Moderou no início de fevereiro um painel no Fórum Educação e Mudança, subordinada ao tema da transformação digital. Em que medida é que o novo paradigma digital está a transfigurar o modo como se comunica e como circula a informação?
A SIC tem bem presente essa aposta no digital. A internet é cada vez mais uma ferramenta de pesquisa, fonte de informação e mais imediata. Devemos tirar o maior proveito dessas ferramentas tecnológicas e das competências digitais como fatores de mudança para uma educação e informação de melhor qualidade. Tendo sempre um olhar crítico em relação aos conteúdos de forma a identificar e combater as fake news.

Uma pergunta final, com uma incursão pelo lado mais lúdico da sua vida.
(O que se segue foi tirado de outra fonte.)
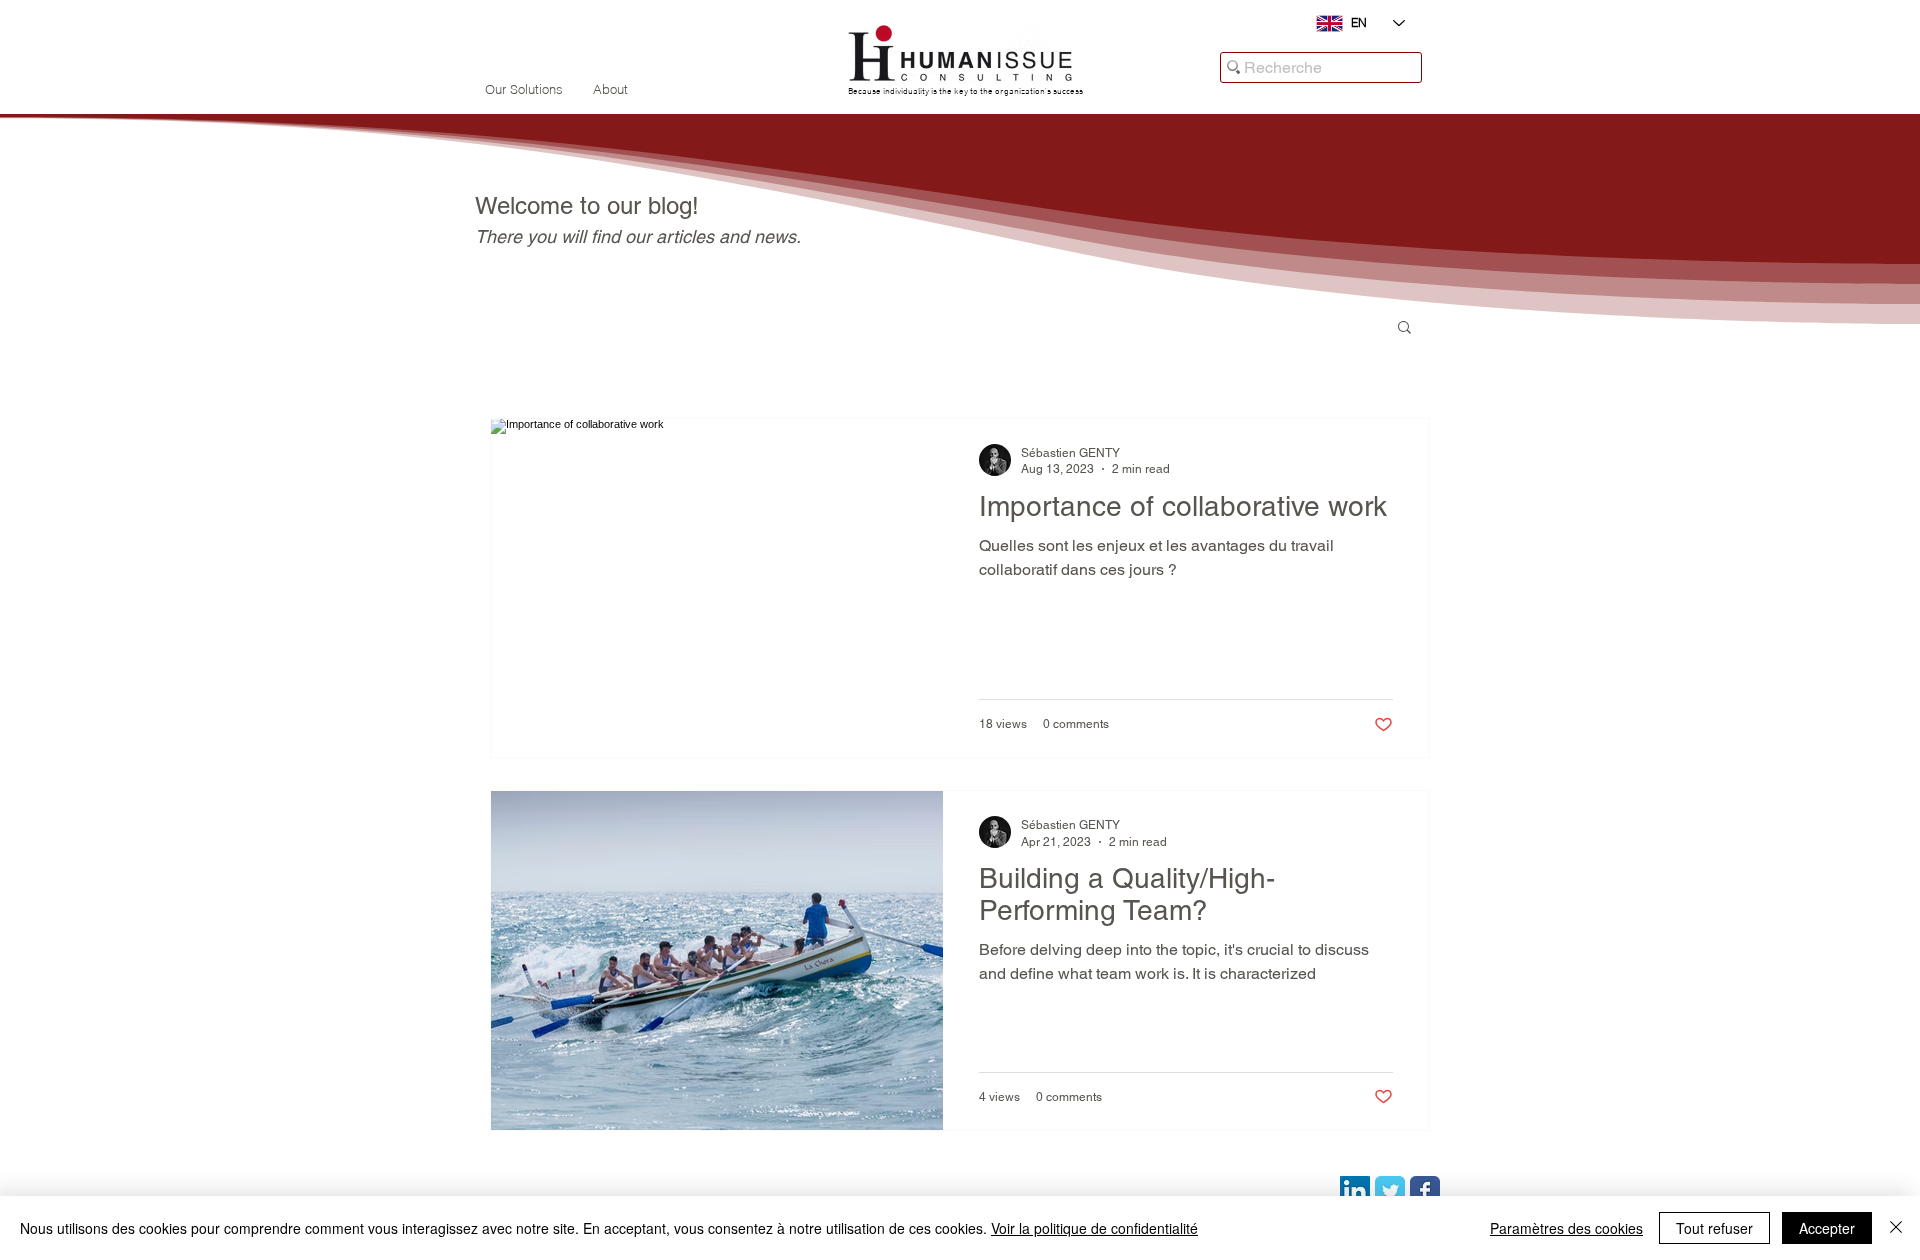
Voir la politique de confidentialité (1094, 1228)
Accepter (1827, 1228)
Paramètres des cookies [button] (1566, 1228)
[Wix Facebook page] (1425, 1191)
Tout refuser (1714, 1228)
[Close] (1896, 1228)
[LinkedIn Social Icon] (1355, 1191)
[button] (1404, 328)
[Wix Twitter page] (1390, 1191)
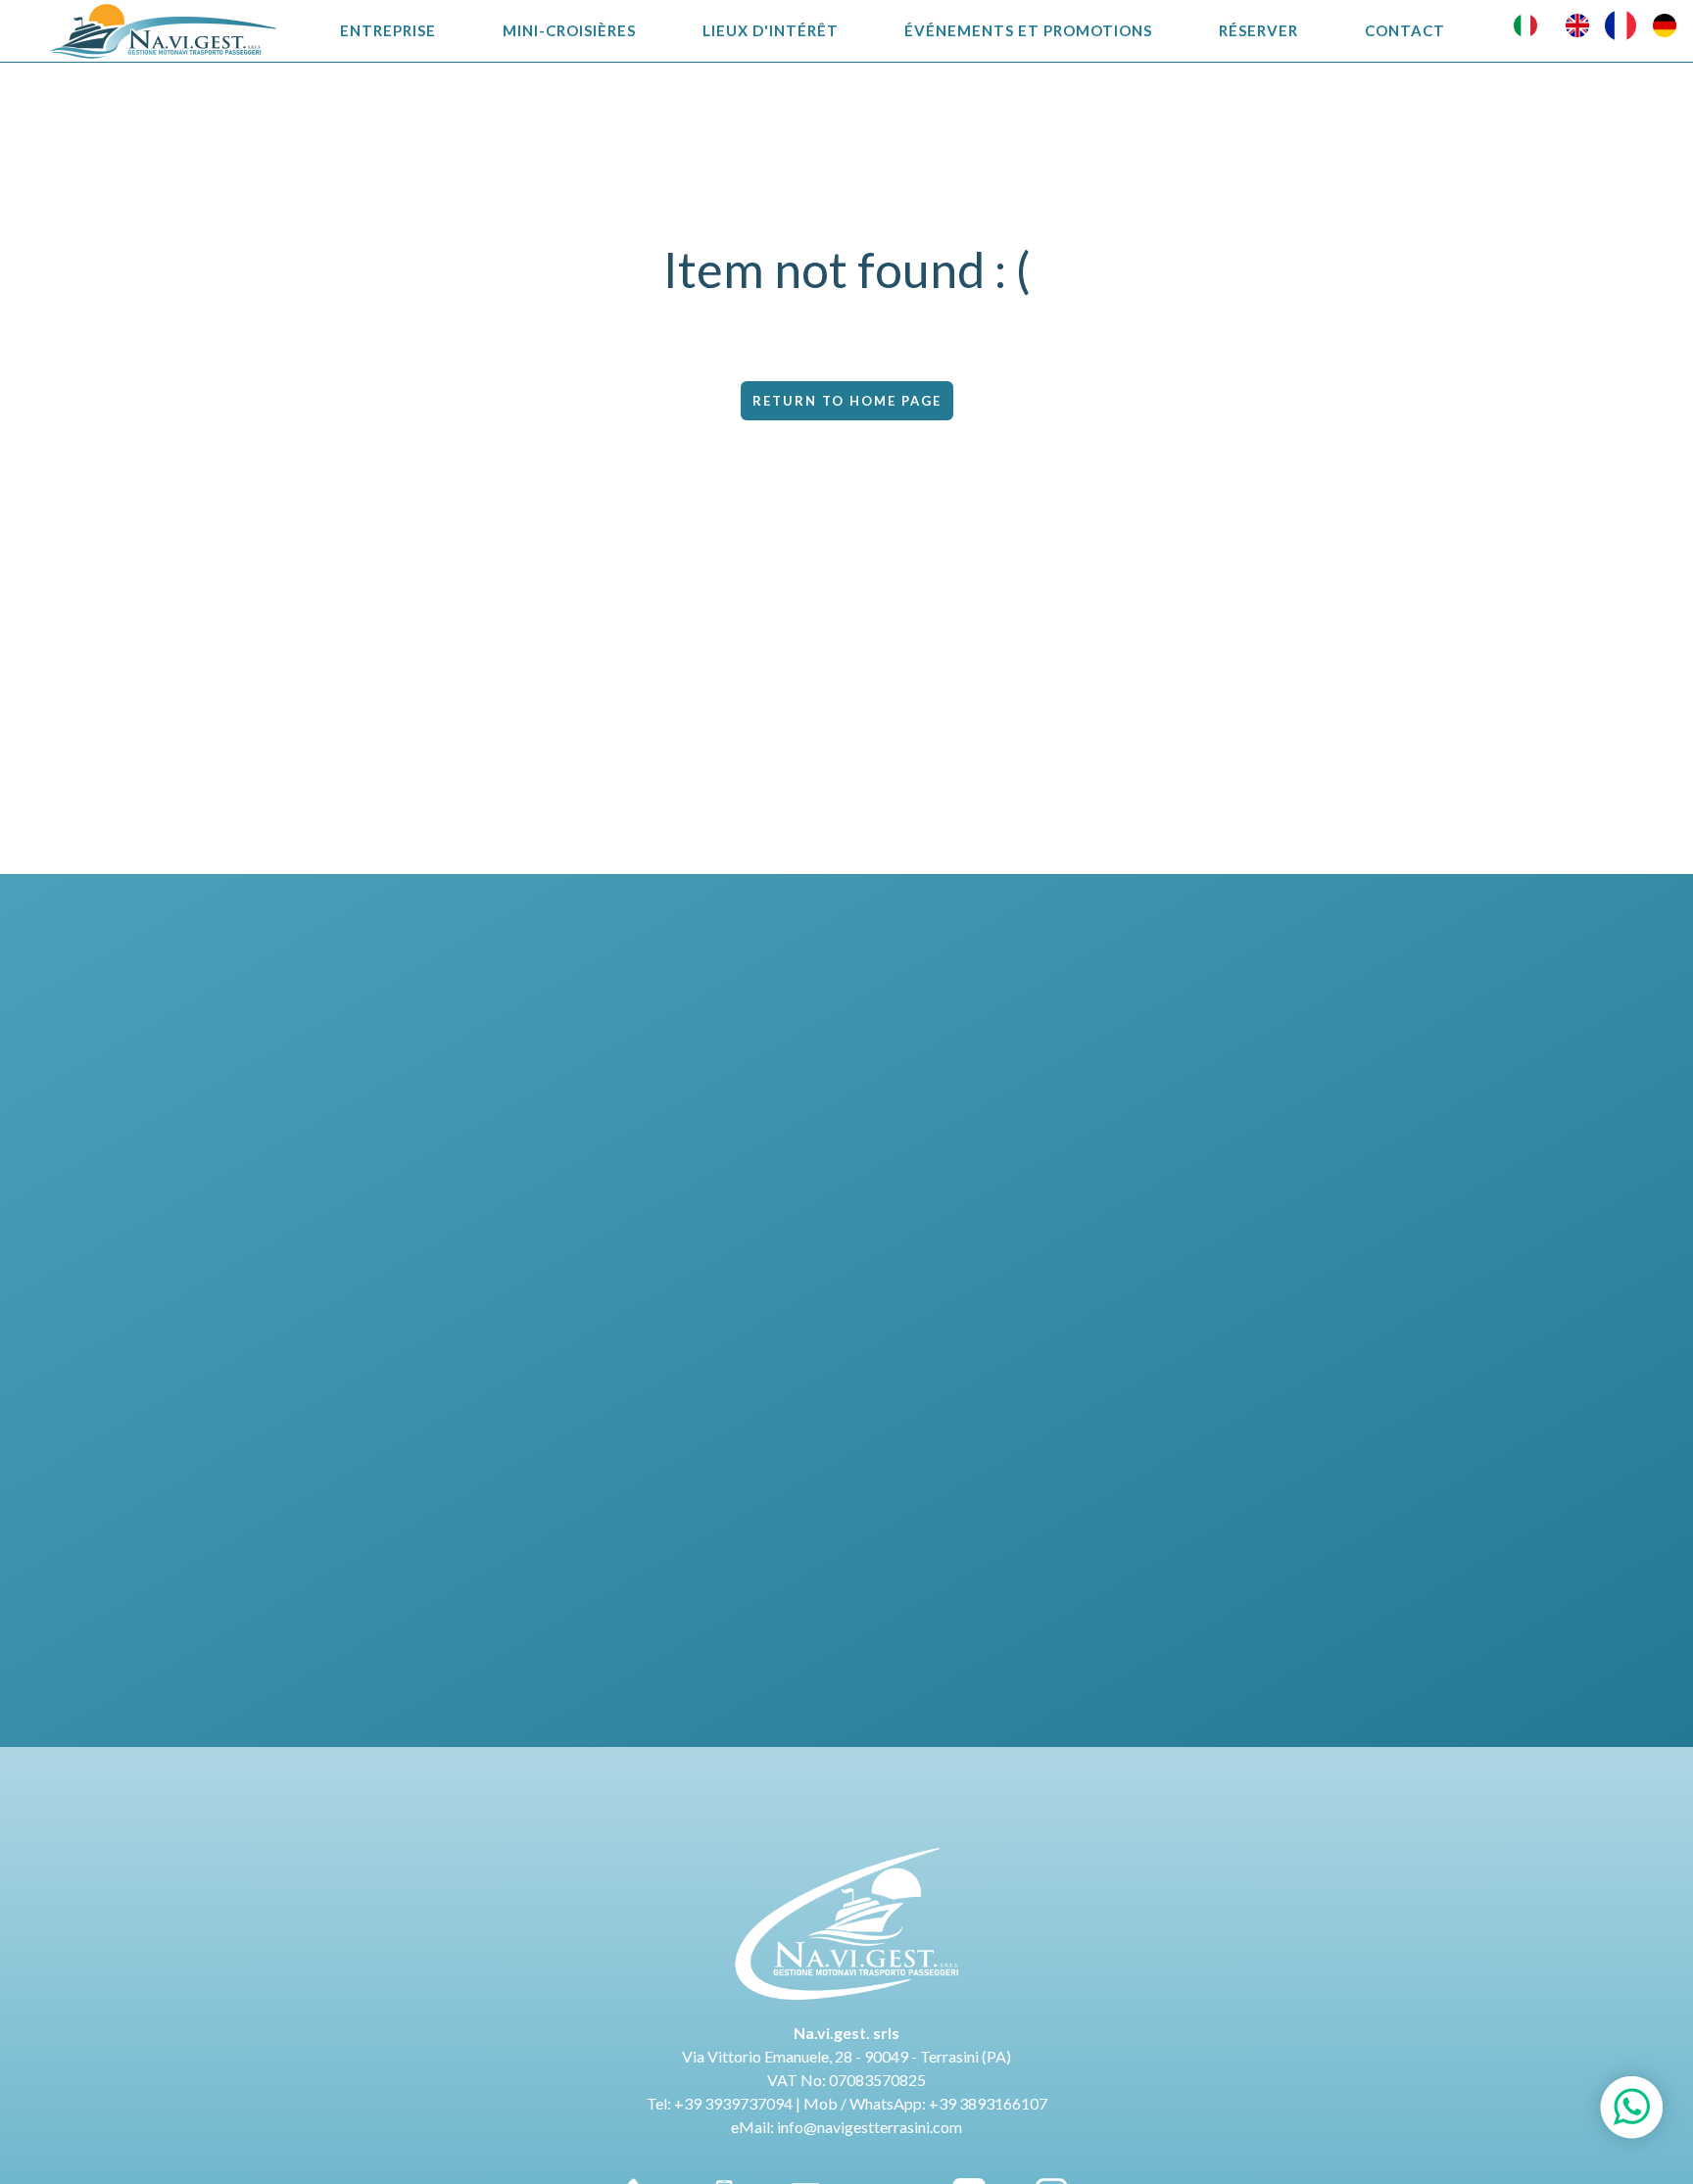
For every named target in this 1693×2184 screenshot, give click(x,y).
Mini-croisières (569, 30)
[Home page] (162, 31)
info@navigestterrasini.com (869, 2126)
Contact (1405, 30)
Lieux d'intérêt (770, 30)
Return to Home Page (847, 401)
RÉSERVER (1258, 30)
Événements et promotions (1028, 30)
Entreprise (388, 30)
É praticante regular de kickboxing. É este o seu escape ou também uma forma de defesa pessoal?
Começou por ser uma forma de defesa pessoal e acho que todos deveríamos ter estes conhecimentos. Passou depois a ser terapêutico. Uma forma de manter a calma e tranquilidade perante o caos e de libertar o peso da "mochila" e das informações que carrego. Não consigo ficar indiferente às notícias que dou diariamente: é uma espécie de ioga para canalizar energias boas.

 

CARA DA NOTÍCIA

A pivô da meia noite

Ana Patrícia Carvalho, 34 anos, nasceu no Barreiro, distrito de Setúbal. É jornalista da SIC desde 2007 e apresenta de forma regular o "Jornal da meia da noite" na SIC-Notícias e as edições da noite ao fim de semana. É licenciada em Ciências da Comunicação, vertente de jornalismo, pela Universidade Independente e pós-graduada em Comunicação e Jornalismo Desportivo no ISLA - Escola de Estudos Universitários do Real Madrid. Frequentou, também, os cursos de rádio e televisão no Cenjor. É docente no Instituto Superior de Economia e Gestão de Lisboa e na Escola de Tecnologias, Inovação e Criação.